Your instructions -
From the first line of the data through the line containing "The height and width of the screenshot is (280, 448).", return each line exactly.

Input -
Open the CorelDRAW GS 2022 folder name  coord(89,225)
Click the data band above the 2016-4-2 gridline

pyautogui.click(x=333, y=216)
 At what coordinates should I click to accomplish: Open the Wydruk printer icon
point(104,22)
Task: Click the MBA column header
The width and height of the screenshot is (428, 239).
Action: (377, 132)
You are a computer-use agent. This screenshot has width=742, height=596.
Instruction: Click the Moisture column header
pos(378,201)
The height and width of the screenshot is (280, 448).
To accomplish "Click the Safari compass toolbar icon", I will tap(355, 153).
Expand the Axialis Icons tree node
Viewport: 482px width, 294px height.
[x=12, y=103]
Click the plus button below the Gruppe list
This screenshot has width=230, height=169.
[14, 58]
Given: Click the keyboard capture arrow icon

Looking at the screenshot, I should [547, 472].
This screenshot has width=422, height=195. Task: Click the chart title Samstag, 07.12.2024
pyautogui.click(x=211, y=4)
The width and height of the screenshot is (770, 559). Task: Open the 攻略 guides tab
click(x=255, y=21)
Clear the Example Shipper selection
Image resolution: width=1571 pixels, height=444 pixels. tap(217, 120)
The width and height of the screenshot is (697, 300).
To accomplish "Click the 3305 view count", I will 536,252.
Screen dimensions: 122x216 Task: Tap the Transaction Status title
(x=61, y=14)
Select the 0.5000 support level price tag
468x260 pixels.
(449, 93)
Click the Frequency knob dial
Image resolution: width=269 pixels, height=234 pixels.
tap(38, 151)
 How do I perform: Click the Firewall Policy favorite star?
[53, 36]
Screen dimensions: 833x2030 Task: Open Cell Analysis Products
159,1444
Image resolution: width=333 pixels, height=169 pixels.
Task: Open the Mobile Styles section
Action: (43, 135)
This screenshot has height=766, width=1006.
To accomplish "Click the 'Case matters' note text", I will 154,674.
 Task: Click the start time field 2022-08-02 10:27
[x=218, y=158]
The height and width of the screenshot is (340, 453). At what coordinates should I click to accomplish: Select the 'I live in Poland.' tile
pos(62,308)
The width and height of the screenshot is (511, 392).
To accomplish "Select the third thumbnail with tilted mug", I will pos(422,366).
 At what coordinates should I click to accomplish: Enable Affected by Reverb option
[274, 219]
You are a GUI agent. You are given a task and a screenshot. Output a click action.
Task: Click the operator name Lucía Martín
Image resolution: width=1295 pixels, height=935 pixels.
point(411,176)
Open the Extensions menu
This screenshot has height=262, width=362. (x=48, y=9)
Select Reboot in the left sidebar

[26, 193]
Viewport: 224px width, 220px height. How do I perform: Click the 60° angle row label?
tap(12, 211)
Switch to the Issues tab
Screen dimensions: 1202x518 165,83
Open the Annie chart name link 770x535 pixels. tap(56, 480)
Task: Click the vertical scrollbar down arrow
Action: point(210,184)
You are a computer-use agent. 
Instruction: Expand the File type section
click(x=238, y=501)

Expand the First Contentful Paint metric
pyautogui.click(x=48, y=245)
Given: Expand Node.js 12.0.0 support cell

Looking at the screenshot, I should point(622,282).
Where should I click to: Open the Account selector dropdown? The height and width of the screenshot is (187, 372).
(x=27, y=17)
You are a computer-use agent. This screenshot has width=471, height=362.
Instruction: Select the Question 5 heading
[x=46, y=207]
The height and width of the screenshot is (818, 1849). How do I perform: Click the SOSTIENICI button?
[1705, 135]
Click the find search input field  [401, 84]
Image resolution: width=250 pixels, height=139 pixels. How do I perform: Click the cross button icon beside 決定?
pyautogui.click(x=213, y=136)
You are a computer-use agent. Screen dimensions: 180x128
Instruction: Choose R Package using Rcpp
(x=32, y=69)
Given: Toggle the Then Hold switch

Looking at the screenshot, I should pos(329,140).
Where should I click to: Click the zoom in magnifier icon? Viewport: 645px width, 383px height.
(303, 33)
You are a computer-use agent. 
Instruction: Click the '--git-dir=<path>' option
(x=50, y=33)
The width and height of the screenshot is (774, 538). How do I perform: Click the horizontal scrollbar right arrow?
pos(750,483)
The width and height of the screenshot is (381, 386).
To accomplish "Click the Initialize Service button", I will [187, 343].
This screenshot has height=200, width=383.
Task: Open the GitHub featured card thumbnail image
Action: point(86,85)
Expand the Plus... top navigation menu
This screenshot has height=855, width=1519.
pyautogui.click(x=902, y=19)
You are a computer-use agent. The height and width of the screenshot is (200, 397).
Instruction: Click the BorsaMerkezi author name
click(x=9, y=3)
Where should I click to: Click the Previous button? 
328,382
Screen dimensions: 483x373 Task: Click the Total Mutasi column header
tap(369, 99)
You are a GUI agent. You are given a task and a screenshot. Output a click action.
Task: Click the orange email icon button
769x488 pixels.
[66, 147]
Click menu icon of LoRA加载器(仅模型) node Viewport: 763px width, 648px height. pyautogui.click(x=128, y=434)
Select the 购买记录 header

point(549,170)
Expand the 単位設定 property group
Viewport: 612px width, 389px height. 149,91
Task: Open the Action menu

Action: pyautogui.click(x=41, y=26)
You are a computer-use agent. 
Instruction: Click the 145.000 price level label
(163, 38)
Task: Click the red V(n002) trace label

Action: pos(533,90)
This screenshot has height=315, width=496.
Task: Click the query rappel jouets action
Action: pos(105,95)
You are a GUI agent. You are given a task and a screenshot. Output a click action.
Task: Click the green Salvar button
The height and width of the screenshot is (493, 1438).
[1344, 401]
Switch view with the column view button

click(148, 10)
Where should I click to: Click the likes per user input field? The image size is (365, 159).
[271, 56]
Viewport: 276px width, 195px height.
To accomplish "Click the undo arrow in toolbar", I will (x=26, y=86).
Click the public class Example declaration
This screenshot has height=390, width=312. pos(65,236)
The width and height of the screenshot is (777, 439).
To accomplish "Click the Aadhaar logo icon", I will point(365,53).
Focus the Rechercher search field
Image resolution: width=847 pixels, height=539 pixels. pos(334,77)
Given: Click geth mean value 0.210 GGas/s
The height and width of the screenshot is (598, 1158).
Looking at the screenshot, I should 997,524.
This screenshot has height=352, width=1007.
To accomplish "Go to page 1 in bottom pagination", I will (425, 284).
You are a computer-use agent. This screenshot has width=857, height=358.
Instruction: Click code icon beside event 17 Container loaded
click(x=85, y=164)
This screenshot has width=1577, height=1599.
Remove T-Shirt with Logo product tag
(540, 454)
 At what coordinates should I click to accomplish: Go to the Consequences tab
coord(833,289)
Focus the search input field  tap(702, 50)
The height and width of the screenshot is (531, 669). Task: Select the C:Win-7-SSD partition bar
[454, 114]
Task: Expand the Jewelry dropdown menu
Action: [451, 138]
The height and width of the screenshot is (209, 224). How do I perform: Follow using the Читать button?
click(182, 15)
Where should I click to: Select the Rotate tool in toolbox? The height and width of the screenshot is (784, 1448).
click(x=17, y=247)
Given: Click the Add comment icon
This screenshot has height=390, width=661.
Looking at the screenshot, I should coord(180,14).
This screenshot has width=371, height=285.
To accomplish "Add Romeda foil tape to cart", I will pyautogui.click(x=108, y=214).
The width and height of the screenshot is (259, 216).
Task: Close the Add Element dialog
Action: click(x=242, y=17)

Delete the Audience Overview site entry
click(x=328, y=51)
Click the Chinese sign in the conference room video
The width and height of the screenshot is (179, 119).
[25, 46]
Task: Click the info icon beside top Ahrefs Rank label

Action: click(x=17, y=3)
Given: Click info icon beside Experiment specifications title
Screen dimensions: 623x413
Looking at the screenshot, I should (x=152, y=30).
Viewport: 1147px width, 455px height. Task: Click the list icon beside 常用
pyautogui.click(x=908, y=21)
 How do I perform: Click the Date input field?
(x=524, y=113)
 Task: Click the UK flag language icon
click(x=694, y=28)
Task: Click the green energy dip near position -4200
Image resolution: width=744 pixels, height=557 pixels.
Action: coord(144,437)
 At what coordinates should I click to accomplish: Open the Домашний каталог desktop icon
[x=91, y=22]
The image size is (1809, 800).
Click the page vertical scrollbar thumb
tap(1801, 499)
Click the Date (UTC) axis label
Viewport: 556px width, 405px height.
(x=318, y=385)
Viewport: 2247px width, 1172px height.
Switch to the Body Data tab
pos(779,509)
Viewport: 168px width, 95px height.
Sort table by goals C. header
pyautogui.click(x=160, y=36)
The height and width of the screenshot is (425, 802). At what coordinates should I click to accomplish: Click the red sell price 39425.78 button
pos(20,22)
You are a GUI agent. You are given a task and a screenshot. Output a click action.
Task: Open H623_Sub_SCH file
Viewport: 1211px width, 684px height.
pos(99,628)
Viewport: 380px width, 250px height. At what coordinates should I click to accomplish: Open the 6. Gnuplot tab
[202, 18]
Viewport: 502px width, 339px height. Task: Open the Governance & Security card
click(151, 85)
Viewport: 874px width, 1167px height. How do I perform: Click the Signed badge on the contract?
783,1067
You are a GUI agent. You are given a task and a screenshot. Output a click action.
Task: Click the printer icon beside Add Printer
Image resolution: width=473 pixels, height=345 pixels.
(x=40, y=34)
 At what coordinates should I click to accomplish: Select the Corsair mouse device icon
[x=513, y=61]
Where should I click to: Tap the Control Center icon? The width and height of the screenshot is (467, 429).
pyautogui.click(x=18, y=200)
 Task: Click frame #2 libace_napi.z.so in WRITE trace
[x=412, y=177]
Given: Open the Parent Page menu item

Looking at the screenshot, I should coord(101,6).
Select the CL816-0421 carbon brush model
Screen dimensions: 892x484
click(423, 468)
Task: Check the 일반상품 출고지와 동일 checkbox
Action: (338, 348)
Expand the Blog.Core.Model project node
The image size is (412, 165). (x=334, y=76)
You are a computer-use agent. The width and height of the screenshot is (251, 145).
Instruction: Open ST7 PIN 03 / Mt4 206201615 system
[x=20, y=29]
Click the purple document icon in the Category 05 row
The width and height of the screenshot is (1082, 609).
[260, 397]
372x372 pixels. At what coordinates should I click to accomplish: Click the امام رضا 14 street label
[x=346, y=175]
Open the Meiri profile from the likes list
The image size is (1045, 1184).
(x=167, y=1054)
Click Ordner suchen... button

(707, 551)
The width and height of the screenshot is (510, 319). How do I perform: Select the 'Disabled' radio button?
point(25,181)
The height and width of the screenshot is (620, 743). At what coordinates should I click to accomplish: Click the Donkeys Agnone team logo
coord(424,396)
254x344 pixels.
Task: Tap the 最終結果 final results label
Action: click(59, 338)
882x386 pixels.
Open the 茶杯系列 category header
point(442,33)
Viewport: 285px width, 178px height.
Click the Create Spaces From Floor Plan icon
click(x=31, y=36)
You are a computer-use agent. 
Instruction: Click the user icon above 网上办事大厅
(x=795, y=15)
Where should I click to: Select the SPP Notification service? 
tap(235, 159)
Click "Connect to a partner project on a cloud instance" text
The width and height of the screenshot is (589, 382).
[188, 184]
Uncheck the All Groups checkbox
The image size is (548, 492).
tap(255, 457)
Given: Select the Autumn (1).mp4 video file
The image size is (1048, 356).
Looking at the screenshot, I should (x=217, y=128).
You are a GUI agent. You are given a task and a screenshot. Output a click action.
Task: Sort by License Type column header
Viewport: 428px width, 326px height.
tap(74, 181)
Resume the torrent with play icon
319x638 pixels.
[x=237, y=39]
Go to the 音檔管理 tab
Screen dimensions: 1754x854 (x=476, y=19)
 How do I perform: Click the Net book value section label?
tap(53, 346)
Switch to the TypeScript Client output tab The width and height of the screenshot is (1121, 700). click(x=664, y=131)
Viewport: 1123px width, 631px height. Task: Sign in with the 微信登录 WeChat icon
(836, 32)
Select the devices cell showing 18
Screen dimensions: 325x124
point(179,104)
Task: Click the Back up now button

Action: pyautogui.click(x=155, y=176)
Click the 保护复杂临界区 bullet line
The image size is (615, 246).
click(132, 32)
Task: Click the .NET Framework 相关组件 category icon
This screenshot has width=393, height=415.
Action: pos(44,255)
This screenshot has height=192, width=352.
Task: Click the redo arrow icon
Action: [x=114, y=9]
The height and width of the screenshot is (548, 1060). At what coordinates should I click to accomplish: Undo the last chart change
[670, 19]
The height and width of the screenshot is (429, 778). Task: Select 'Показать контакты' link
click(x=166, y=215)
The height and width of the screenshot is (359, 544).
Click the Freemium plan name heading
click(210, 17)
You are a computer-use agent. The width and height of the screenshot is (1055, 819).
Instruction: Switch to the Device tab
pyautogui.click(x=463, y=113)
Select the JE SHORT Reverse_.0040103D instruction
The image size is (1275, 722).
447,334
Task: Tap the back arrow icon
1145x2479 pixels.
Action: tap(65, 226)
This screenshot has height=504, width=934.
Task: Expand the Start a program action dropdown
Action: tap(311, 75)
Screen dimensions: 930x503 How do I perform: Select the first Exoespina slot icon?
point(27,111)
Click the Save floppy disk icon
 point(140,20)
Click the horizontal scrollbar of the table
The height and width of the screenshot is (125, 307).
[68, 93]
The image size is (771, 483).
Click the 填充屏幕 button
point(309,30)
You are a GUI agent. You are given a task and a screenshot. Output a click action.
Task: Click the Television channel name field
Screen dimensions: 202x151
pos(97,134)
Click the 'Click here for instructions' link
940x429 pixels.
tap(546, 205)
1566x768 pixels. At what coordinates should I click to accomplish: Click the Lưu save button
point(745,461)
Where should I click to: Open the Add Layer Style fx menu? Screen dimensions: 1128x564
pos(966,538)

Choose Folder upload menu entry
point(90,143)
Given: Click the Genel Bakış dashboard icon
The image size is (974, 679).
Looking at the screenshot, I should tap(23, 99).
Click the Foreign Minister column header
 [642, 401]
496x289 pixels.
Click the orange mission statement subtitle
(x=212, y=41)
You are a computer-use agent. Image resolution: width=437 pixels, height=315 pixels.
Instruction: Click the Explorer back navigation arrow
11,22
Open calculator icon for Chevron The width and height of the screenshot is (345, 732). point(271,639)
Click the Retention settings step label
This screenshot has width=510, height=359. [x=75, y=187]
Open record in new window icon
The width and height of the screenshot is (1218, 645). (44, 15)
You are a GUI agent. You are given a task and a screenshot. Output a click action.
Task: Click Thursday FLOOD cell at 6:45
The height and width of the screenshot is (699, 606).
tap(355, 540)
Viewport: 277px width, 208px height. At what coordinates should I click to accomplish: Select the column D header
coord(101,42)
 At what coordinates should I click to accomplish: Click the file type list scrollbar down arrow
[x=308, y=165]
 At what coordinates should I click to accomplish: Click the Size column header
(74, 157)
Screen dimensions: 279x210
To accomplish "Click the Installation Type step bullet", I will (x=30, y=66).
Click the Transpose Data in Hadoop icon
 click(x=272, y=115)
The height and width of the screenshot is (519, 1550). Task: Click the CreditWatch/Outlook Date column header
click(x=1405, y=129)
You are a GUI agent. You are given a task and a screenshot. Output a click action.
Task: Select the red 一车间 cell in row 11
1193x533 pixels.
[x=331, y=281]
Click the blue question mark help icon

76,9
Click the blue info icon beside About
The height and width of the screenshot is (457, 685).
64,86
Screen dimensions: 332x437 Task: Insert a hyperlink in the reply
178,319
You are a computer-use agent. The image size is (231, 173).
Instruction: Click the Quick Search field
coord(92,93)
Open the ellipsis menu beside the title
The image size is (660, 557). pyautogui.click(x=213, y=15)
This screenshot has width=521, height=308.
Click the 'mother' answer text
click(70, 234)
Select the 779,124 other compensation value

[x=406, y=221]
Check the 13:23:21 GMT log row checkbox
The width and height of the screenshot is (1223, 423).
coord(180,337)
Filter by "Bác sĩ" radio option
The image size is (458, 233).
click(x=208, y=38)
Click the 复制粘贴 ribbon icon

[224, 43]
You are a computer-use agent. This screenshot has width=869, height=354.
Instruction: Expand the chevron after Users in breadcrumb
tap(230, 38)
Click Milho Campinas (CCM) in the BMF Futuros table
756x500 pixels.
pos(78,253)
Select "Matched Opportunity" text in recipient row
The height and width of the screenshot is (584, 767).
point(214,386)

Reply to the task -
Open the CorelDRAW GS 2022 folder name  coord(89,225)
Click the data band above the 2016-4-2 gridline

pyautogui.click(x=333, y=216)
 At what coordinates should I click to accomplish: Open the Wydruk printer icon
point(104,22)
Task: Click the MBA column header
The width and height of the screenshot is (428, 239).
Action: (377, 132)
You are a computer-use agent. This screenshot has width=742, height=596.
Instruction: Click the Moisture column header
pos(378,201)
The height and width of the screenshot is (280, 448).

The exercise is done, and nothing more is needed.